XHAW-TDT
- Monterrey, Nuevo León; Saltillo, Coahuila; ; Mexico;
- Channels: Digital: 25 (UHF); Virtual: 6;
- Branding: Multimedios Television; Canal Seis;

Programming
- Subchannels: 6.1: Canal 6; for others, see § Subchannels;

Ownership
- Owner: Grupo Firmas Globales; (Televisión Digital, S.A. de C.V.);
- Sister stations: Radio: XERG-AM; XENL-AM; XET-AM; XEAU-AM; XEAW-AM; XETKR-AM; XHERG-FM; XET-FM; XHJD-FM; XHAW-FM; XHTKR-FM; XHLUPE-FM; XHITS-FM; XHPJ-FM;

History
- First air date: February 24, 1968
- Former call signs: XHAW-TV (1968-2015)
- Former channel numbers: Analog:; 12 (VHF; 1968–2015); Digital:; 50 (UHF; to 2011); Virtual:; 12 (2011–2018);
- Call sign meaning: Taken from XHAW-FM radio

Technical information
- Licensing authority: CRT
- ERP: 120 kW
- HAAT: 134.8 m (442 ft)
- Transmitter coordinates: 25°37′32.92″N 100°19′6.93″W﻿ / ﻿25.6258111°N 100.3185917°W
- Translator(s): RF 25 Saltillo, Coahuila.

Links
- Website: www.multimedios.tv

= XHAW-TDT =

Television station in Monterrey–Saltillo

XHAW-TDT (channel 6) is a television station licensed to both Monterrey, Nuevo León and Saltillo, Coahuila, Mexico, as a flagship station of the Multimedios television network. The station is owned by Grupo Firmas Globales.

==Technical information==
===Subchannels===
The station's digital signal is multiplexed:

Channel: Res.; Short name; Programming
6.1: 1080i; XHAW; Canal 6
6.2: 480i; Milenio Televisión
6.3: RG La Deportiva TV
6.4: Popcorn Central

XHAW and sister station XHSAW broadcast in HDTV; XHSAW formerly shared virtual channel 12. XHSAW broadcasts on channels 12.1 through 12.4; XHAW broadcasts channels 6.1 and 6.2. 6.1 and 6.2 are the only channels available in Saltillo and Guadalupe/Juárez/Cadereyta, as there is no shadow XHSAW there. Even though XHAW broadcast on analog channel 11 in Saltillo, it used virtual channel 12 there even prior to 2016. On February 24, 2018 (the station's 50th anniversary date), the station began to use the channel 6 virtual channel along with most other Multimedios stations as part of the network's national expansion.

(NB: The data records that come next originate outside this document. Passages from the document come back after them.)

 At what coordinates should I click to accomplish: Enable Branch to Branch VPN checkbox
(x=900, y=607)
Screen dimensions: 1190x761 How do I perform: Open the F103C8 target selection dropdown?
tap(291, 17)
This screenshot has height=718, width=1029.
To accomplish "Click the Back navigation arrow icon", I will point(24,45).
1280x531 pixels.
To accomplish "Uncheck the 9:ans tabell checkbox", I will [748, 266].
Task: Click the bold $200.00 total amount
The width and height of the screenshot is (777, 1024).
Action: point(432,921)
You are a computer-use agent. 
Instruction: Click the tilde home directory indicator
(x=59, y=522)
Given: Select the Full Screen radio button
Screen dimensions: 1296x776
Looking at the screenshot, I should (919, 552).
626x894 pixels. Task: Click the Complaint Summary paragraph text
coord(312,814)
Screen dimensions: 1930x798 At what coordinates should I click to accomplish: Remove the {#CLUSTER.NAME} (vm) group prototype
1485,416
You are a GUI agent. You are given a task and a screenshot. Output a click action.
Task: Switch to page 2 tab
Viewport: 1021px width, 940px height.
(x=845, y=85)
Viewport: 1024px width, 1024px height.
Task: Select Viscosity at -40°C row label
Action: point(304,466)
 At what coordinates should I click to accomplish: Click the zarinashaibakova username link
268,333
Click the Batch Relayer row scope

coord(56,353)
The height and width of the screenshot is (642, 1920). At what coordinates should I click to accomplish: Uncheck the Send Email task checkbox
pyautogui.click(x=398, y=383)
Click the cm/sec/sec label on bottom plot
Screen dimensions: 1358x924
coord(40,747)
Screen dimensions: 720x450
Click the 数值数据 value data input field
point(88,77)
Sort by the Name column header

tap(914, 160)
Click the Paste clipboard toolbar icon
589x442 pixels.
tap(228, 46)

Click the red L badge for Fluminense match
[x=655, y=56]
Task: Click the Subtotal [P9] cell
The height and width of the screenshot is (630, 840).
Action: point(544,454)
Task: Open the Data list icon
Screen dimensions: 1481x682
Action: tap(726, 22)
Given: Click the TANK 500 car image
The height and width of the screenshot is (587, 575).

XHAW Saltillo broadcast on physical channel 51 because channel 25 was in use by analog XHSTC-TV there. It was relocated to channel 25 after the digital television transition.

===Analog-to-digital conversion===
On September 24, 2015, XHAW shut off its analog signals, both in Monterrey and Saltillo; its digital signals remained.